On one hand, consumer spending is holding up better than many expected. On the other, credit card delinquency rates are rising and housing affordability remains particularly low. The question becomes how much longer the average household can keep pushing through higher prices and borrowing costs before their means suddenly run out?
From an investment perspective, we feel the bond market has begun reflecting a more cautious view. Yields have been slowly drifting higher, which can put some pressure on growth stocks and other risk assets. That’s one reason why we’ve seen a bit of volatility reenter the stock market after a more subdued past month. Sectors, including energy and financials, may benefit in the short run, but tech and real estate could feel a little more pressure.

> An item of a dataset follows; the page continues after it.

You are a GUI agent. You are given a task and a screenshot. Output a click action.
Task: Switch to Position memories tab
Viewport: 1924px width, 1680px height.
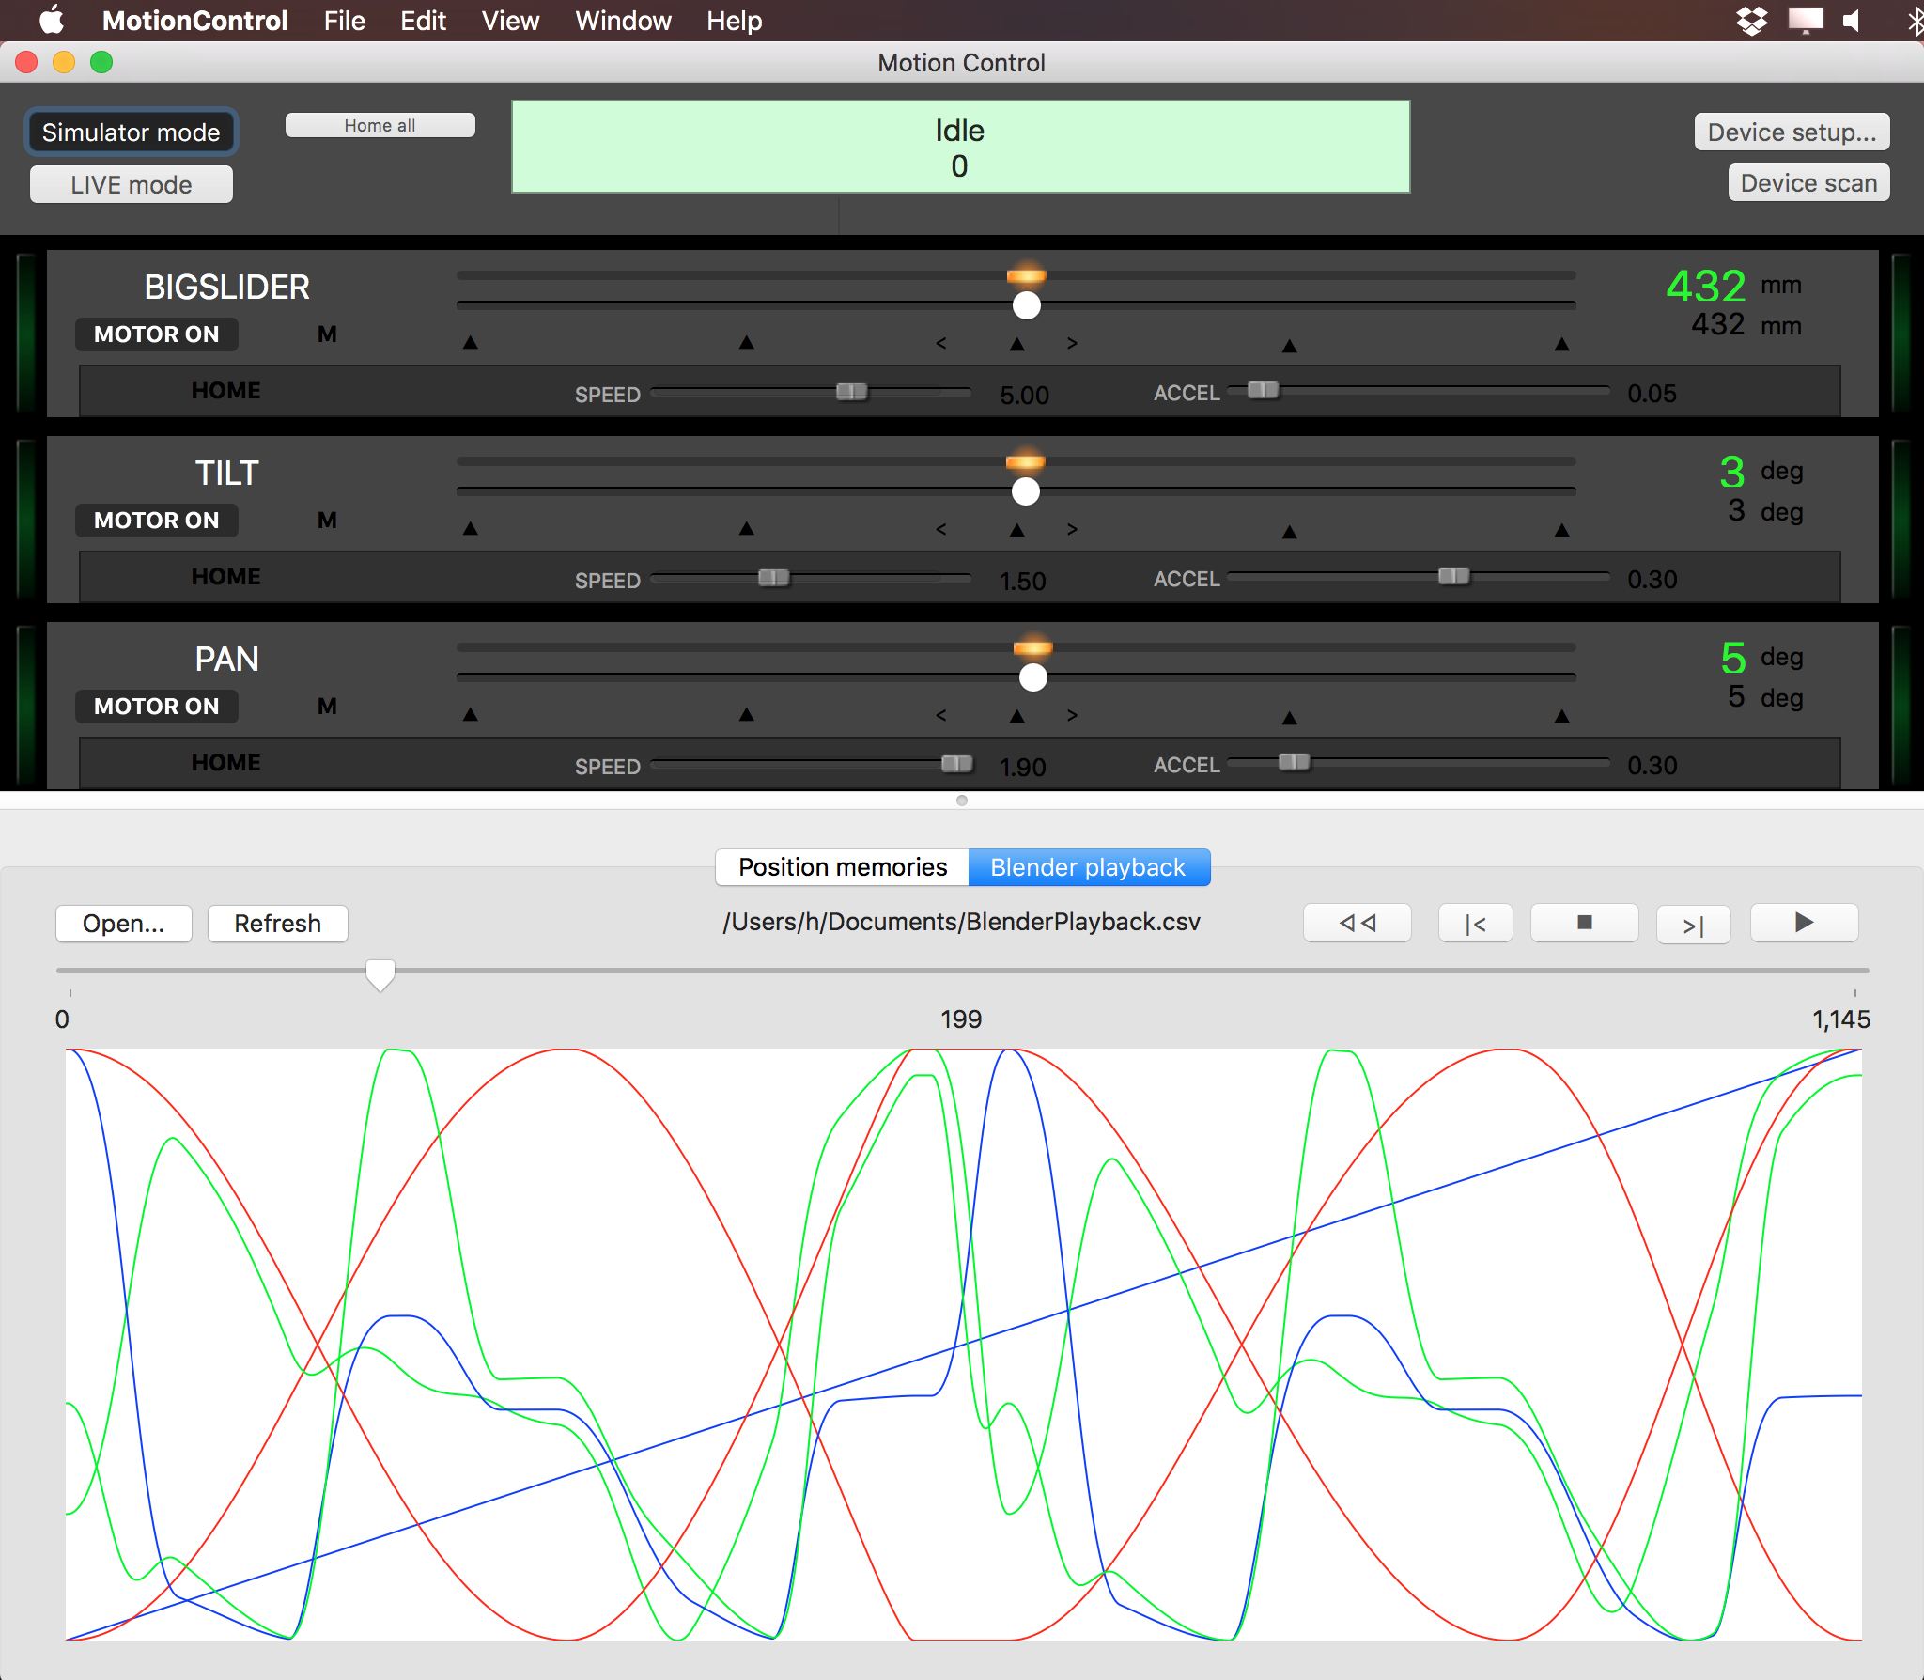click(x=842, y=867)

Outside the United States, it’s a similar story. Europe appears to be slowly recovering, but growth is still tepid and could flirt with stagnating. China’s recovery remains uneven and emerging markets are trying to manage through currency volatility and unsteady inflation. The dollar has been weakening, but the Fed may not be able to lower rates immediately to help support it.
We feel that there are still reasons not to overreact. The labor market remains relatively strong, supply chains are in much better shape than they were a year ago (although that could be at risk depending on what happens in the Middle East) and corporate earnings are still rising. It may not be a booming economy, but it’s one that's been hanging on.
Overall, we feel that the macro picture has gotten more complicated in recent weeks. That means investors may want to consider being a bit more tactical. Keep an eye on energy prices, watch the Fed’s tone and stay flexible.